Restate word for word the lines between the start of the material and the line with "Screen dimensions: 226x276", keeping both of those ends and none of the pictures.

Records for this task below:

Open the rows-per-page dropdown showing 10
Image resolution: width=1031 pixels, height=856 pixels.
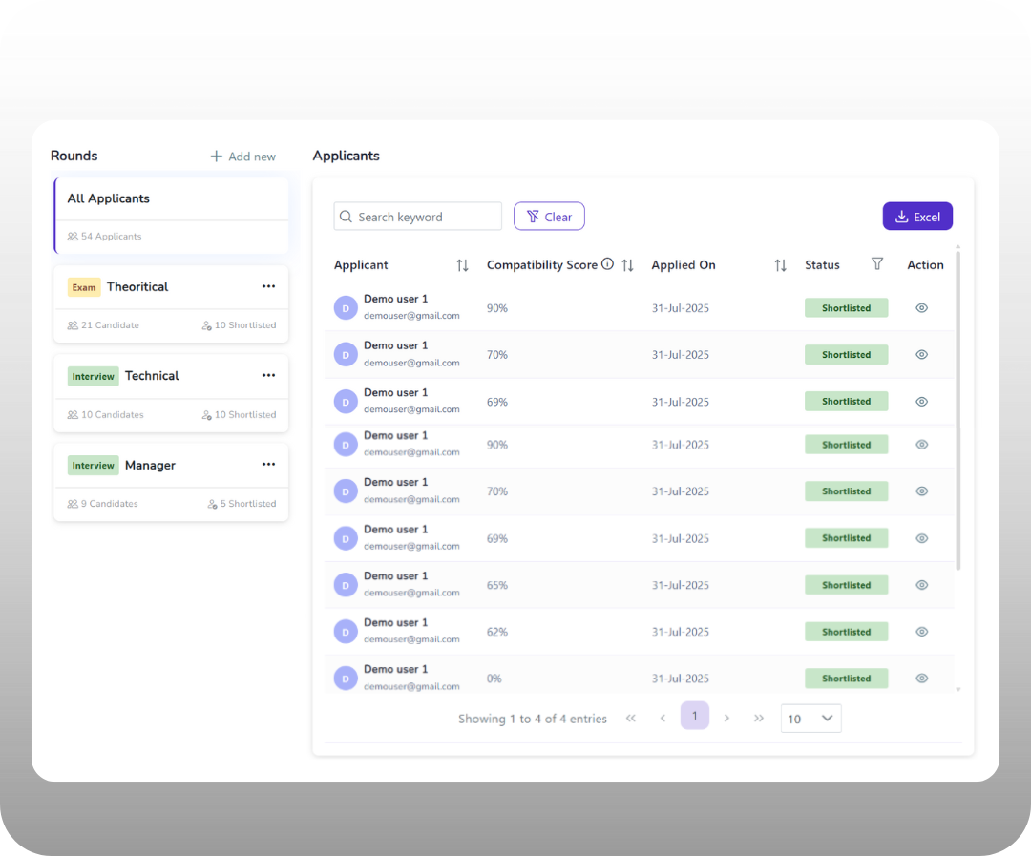pos(810,719)
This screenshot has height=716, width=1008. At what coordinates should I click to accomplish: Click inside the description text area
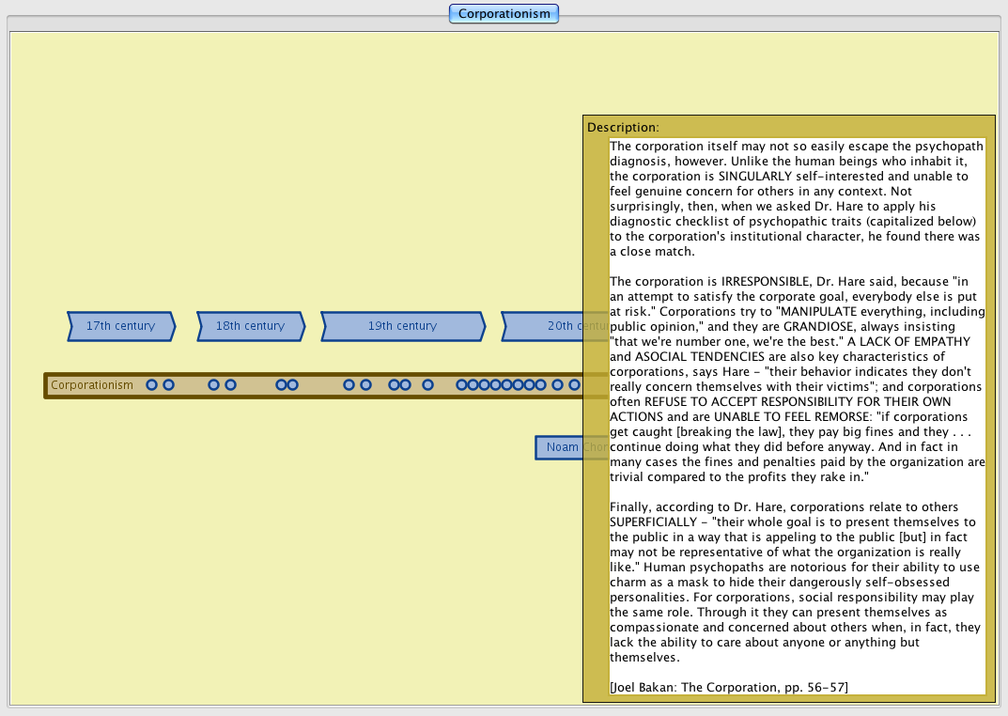[797, 376]
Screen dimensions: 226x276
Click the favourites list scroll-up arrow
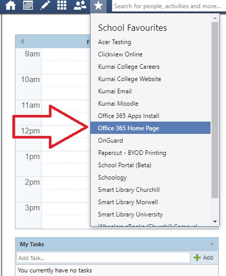click(215, 18)
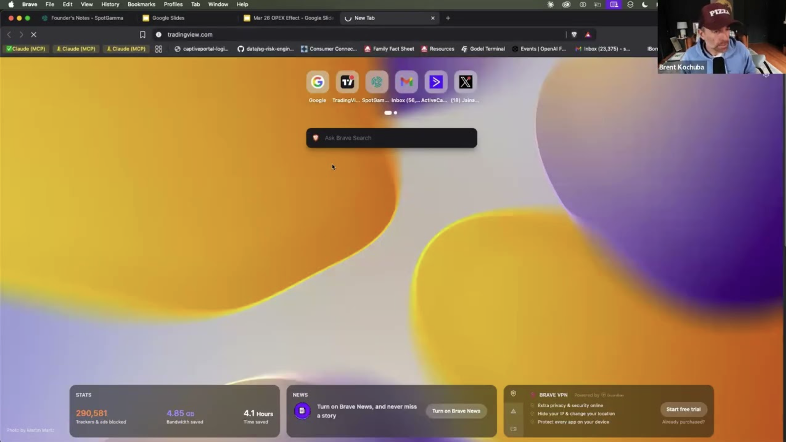
Task: Bookmark this page with bookmark icon
Action: click(x=142, y=35)
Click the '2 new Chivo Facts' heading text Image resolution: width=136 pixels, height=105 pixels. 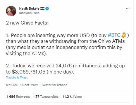click(27, 23)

End of Records for this task.

Solution:
Open the rows-per-page dropdown showing 10
Image resolution: width=1031 pixels, height=856 pixels.
pos(810,719)
This screenshot has height=716, width=1008. At what coordinates should I click to accomplish: Click inside the description text area
[797, 376]
Screen dimensions: 226x276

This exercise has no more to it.